**What you will do:**
1. From the passage on live music streaming, transcribe the part that opens with the words containing "They then confirm" and closes with "electronic music scene.".
2. Summarize the passage on live music streaming in two sentences.

**Supplied passage:**
┌────────

Agents earn 15% of the artist’s fee, attached as an extra cost (not taken from the artist’s share), and as such can reap large sums with artists who are playing live often. Artists who are booked often may then see corporations offering to sponsor them, as the visibility that comes with a live music performance or a collection of bookings is invaluable. Despite its disruptive potential, live music streaming, just as any other form of popular music, is being produced not only as a commodity “but as a form of promotion intended to help sell other products, services and brands within the capitalist system” (Meier 2018: 12). For example, South Korean female producer and DJ, Peggy Gou, who counts more than two million Instagram followers, has a fashion label, Kirin, in association with now deceased Virgil Abloh of Louis Vuitton, and was the face of Nike’s 2019 “Just Go Bigger” campaign. She also curates her own mini-festival in London in partnership with Krankbrother, one of the UK’s leading organisations in electronic music (Cliff 2019).

In the world of electronic music, to perform a set on one of the large livestream broadcasters is seen as a badge of honour – much in the way a recording contract has been viewed in the world of rock and pop (Osborn & Greenfield 2007). It is highly sought after, rendering such appearances to become increasingly exclusive and indeed elusive. The potential benefits to an artist from appearing on a live music stream are potentially career changing, as Informant 1 affirms:

“I would’ve preferred to do this at a later stage in my career, having my own productions and found ‘my specific sound’ which I am still crafting. But of course, the opportunity was too big to miss as it helps with exposure of course. Many see a Boiler Room as a CV or a Visa/Passport to help with new opportunities locally and abroad (Informant 1 2019).”

They then confirm that “in this era of social media it is a goal for artists nowadays to be broadcast on big live stream series such as Boiler Room or Mixmag Lab” (ibid). Therefore, such live music streaming companies offering this kind of exposure hold a tremendous amount of influence within the electronic music scene.

Artists will earn money from their performance depending on their relative stardom. Top tier artists, who will bring more benefit to the broadcaster and corporation than these institutions may necessarily bring to the artists, will be paid a fee for their performance. For those artists who will ultimately (in the eyes of the broadcaster) gain more from their appearance on a live music stream than the broadcaster, they will likely not be paid (Massie 2020). While artists at earlier or less successful stages of their career may benefit from exposure despite not being paid, this arrangement highlights aspects of the uneven distribution of financial resource within live music streaming. This uneven distribution may in future migrate to other live music streaming genres when this practice ultimately becomes more commonplace within differing music scenes.

└────────

**Provided information:**
┌────────

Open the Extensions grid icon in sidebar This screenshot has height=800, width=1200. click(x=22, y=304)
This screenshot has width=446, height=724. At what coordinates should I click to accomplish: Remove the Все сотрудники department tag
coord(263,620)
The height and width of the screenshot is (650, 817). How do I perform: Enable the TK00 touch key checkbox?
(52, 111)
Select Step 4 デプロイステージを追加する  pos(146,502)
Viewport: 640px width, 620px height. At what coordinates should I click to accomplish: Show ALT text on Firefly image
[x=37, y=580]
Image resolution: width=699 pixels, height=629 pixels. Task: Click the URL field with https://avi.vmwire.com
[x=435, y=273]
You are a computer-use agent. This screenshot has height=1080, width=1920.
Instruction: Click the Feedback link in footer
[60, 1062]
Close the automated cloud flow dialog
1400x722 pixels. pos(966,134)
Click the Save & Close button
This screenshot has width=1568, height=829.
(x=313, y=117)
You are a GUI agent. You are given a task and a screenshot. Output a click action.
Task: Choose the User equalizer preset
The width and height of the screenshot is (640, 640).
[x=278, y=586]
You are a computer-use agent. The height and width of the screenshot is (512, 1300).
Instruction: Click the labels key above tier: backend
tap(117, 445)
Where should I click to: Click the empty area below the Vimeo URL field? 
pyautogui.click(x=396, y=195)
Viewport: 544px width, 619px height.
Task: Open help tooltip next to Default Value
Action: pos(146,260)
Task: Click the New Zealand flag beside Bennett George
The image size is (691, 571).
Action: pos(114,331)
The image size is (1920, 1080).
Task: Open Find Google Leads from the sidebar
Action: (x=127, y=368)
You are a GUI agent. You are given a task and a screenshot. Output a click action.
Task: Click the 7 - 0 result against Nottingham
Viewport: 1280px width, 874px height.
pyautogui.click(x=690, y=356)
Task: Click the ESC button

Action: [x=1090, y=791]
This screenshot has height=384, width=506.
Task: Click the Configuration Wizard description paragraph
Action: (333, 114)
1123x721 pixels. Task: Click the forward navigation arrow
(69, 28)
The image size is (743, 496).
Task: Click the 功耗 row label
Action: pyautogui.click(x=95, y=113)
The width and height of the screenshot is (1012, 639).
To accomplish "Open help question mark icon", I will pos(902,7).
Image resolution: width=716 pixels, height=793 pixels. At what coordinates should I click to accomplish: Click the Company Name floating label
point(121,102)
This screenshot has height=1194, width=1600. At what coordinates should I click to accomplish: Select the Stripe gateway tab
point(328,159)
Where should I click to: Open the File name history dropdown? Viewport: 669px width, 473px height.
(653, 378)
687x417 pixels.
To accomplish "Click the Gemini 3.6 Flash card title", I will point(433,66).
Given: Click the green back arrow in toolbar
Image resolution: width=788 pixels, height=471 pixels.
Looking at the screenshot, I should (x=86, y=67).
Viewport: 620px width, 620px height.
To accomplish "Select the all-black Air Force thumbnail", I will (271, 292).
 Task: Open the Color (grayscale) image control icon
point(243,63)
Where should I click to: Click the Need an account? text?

└────────

**Answers to the exercises:**
1.
They then confirm that “in this era of social media it is a goal for artists nowadays to be broadcast on big live stream series such as Boiler Room or Mixmag Lab” (ibid). Therefore, such live music streaming companies offering this kind of exposure hold a tremendous amount of influence within the electronic music scene.

2. Agents earn 15% on top of an artist's fee, frequently booked artists may draw corporate sponsorship, and live music streaming also works as promotion for other products, services and brands. In electronic music, performing on a large livestream broadcaster such as Boiler Room is a sought-after badge of honor that can change an artist's career, yet only top-tier artists are paid while those seen as gaining more than the broadcaster likely are not, which shows an uneven distribution of financial resources.